Гришанина келья оказалась пустой, отрок отсутствовал — носили где-то собаки, иначе не скажешь. На столе, как всегда, в беспорядке навалены книги, разбросаны берестяные грамотки, писала, листы. Олег взял один:
«Учение о круглости земной». Ну вот, так и знал! Неосторожен отрок — от такого-то учения за версту кострищем разит!
— Здравствуй многая лета, Олег Иваныч, гость дорогой! — вбежал в келью Гришаня, рад был Олегу — видно.
— И ты здрав будь, — кивнул «дорогой гость». — Все глумы да кощуны выписываешь?
— Ну, ты как Иона заговорил, иль Феофилакт-игумен… — рассмеялся отрок. — Не сердись, кваску вот выпей… Или хочешь медку стоялого?
— Откуда у тебя медок стоялый, пианица? — удивился Олег Иваныч. — Впрочем, плесни чарочку!
— То не у меня, — наливая гостю из большой баклаги, смущенно пояснил Гришаня, — то от встречи с ливонским рыцарем Куно осталось — ты его знаешь — ездили мы с ним на встречу — я толмачил. Ну, и осталось — прихватил, чего добру зазря пропадать? Сам не пью, так вот тебя угощу. Вкусно?
— Ядрено!
Олег Иваныч вытер бороду рукавом, крякнул. Не спрашивая Гришаню, налил себе еще.
— Пимен-ключник про тебя пытал намедни, — обернувшись на дверь, тихо сказал отрок. — Нехорошо пытал, корявисто: все вызнать хотел: кто ты таков, да откуда взялся, да что на Паше-реке делал…
— Хм… Пытал, говоришь? А ты что?
— А я что? Все как есть обсказал — что человек ты непростой, роду не мужицкого, землица у тебя была на Обонежье, да, почитай, всю пожгли ушкуйники — вот и пришлось тебе в Новгород идти, счастья искать на старости лет. Про ушкуйника Олексу еще Пимен выпытывал, не знаешь ли ты, мол, чего — я сказал, что не знаешь… Ведь так?
Олег кивнул. Очень не понравился ему пристальный интерес ключника к его персоне. Да и сам Пимен — владычный ключник — не вызывал особого доверия: черен был да носом горбат — на грека больше походил, не на русского. Хотя, слышал Олег и это, службу его у Феофилакта одобрял — как, интересно, прознал про то? — и сильно не любил московитов, может, от большой любви к Новгороду, а может, и по личным каким причинам.

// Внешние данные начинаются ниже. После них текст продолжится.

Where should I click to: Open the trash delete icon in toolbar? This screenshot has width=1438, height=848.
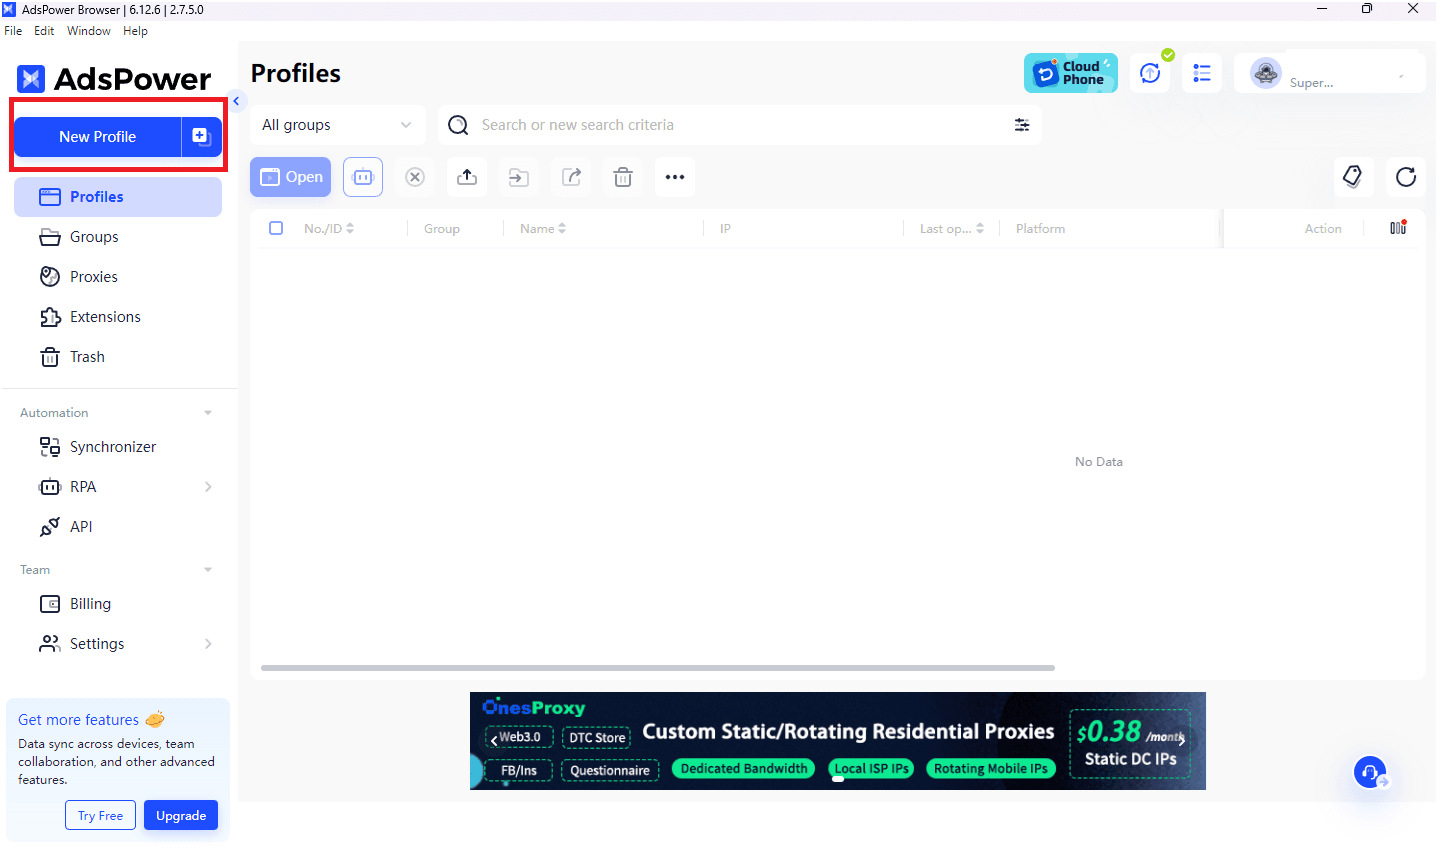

— Все правильно сказал ты, Гришаня, — еще раз кивнул Олег Иваныч. — А ежели еще Пимен, иль еще кто, про меня расспрашивать будет — шепни!
Пимен вызвал его дня через два. Вечером вызвал, поздненько — уж и небо вызвездилось — ночи темнее стали. Прислал лодку с гребцами. Встретил ласково, сбитнем угощал, улыбался, про жизнь расспрашивал. Хорошо беседу вел, настойчиво — «легендированный допрос» называется.
Олег Иваныч — хоть и профессионалом был — чувствовал себя неловко, особенно когда дело касалось его «прежней» жизни. Путался в названиях деревень, в новгородских землях, даже — в церковных праздниках. Ничего толкового не мог рассказать и об ушкуйнике Олексе, не знал просто. Знал только, что очень интересовались Олексой Тимоха Рысь да козлобородый Митря. Вернее, не столько Олексой интересовались, сколько сокровищами его, неизвестно куда пропавшими. Господи! А не эта ли тема так интересует святого старца? Ишь, как подобрался весь, когда речь зашла о шильниках. Выслушав, отпрянул недовольно, посмотрел недоверчиво. Олег Иваныч хорошо понимал его — сам бы такому подозреваемому, который в «трех соснах» путается, ни в жисть не поверил. По «сто двадцать второй» тормознул бы для острастки, в ИВС бросил, оперов знакомых бы попросил человечка своего подсадить, послушать. Глядишь, что и выплыло бы. Так бы просто не отпустил.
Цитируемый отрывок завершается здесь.